P1-230  Saturday, Jan. 4  Microstructure and Mineralogy in Dental Plates of Harriotta raleaghae (Holocephali): Novel Dentine and Conserved Patterning Combine to Create a Unique Chondrichthyan Dentition JOHANSON, Z*; UNDERWOOD, C; TWITCHETT, R; SMITH, M; Natural History Museum, London, UK; Birkeck, University of London, UK; Natural History Museum, London, UK; King’s College, London, UK z.johanson@nhm.ac.uk

Among cartilaginous fishes (Chondrichthyes), Holocephali is the sister group to the Elasmobranchii (sharks, rays). Crown group holocephalans lack teeth, instead having dental plates in the upper and lower jaws. In the Chimaeridae and Rhinochimaeridae, adult plates include extensive trabecular dentine supporting crushing tritoral pads along with unusual series of dentine ovoids along the lateral plate margins. Instead of ovoids, juveniles have elongate rods of dentine. In Chimaera, dentine includes the unusual calcium phosphate mineral whitlockite, containing magnesium (Mg). We examined the dentition of the rhinochimaerid Harriotta, to determine whether whitlockite occurs more broadly within the Holocephali, and to investigate dental plate development in juveniles and adults, where tissues are continually renewed deep to the oral surface. Here, rods, ovoids and tritoral pads develop within patterned and organized spaces in the trabecular dentine framework. Patterning is reminiscent of other chondrichthyan dentitions, but in adults, mineralizing tissue in ovoids and tritors is initially a granular, disorganised cluster of crystals differing in shape and composition (ß-tri calcium phosphate) from hydroxyapatite crystals in other mineralized vertebrate tissues.

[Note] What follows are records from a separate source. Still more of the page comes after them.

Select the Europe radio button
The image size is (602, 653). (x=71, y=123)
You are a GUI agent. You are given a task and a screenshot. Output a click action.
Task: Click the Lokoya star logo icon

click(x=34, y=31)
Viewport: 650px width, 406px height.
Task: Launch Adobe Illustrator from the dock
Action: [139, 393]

Elemental analysis shows there is relatively more Mg in these early-forming tissues, decreasing as mineral density increases towards the oral surface. We propose that Mg in dental plates characterizes at least the Chimaeridae and Rhinochimaeridae, and is related to the Jurassic origins of the Chimaeriformes in Mg-rich, aragonitic seas.